Initially I painted the backs of my drums as well as the front by reaching through the cedar withe holding ring.


Even though the holdfast at the back of the drum has evolved over the years to contain unique interlacement patterns without a painting, the cedar withe and the copper snake remain my signature.

One of my most constant lessons from my shaman drum teachers is "don't give up."  Before this goat skin became a drum, it was grabbed by a neighborhood dog who was busy trying to swallow it while I was equally busy trying to retrieve it.  You can see how the sewn up tears in the skin at the bottom of the drum became the claws of the jackel.

This profound image came to the most damaged deer skin I have ever received.  A plastic bag of hide was left at my front gate.  The skin was green with decay and covered in maggots.  Apparently the deer had been dragged from the woods because long gravel burns marked the lower portion.  I thought to make a small part into a painting surface, and so stretched it on an old hoop only to give a flat surface to work with.  When dry the drum had a beautiful voice, and this image was already mostly present in the skin.  Only the bear's face and the woman's figure were added by me. 

Sometimes the lesson is about how is drum is not always a drum--like when it is a rattle instead.  This drum was made for a ceremony in which all the participants had to wear skirts...even the drum.  The swishing sound of the bead skirt became the voice of spirit. 

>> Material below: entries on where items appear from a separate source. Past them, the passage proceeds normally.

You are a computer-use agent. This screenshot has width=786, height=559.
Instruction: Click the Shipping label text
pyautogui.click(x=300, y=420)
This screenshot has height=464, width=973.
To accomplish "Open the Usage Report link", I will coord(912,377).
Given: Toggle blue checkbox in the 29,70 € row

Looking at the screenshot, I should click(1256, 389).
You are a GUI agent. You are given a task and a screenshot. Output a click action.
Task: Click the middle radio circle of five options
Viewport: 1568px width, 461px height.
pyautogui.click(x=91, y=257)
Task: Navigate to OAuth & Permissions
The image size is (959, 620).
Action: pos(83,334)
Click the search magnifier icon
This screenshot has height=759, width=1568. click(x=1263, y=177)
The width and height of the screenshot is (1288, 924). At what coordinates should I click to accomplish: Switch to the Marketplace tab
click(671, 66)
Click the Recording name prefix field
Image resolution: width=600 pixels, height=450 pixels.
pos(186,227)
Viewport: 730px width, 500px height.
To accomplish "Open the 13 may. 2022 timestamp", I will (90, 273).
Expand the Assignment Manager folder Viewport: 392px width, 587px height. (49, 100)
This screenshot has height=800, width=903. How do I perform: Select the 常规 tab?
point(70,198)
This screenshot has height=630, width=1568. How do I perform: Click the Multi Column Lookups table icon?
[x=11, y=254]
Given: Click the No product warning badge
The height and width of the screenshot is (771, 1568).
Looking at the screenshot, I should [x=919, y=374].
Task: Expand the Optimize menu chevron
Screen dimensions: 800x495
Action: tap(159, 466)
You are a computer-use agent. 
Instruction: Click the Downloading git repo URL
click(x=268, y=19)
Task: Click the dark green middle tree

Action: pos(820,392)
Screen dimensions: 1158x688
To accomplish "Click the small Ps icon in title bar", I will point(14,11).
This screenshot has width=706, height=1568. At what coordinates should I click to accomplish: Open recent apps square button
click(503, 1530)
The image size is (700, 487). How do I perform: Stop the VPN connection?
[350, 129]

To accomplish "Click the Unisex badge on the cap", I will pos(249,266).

Rarely a drum will have such a big lesson that the echos of its meaning continue for years.  This drum was made of elk from a single hide that provided this skin, plus 4 other skins for smaller medicine drums, all made by a circle of women who had worked together for many years.  The drum was then committed to be sold to someone with a powerful connection to its spirit. 

But then one of the women of the circle died.  And a larger voice than human desire came forward to be heard.  The drum was from the center of the hide.  And from one of my favorite Journey Oracle cards I remembered this question, "Will the rim hold if the center falls out?"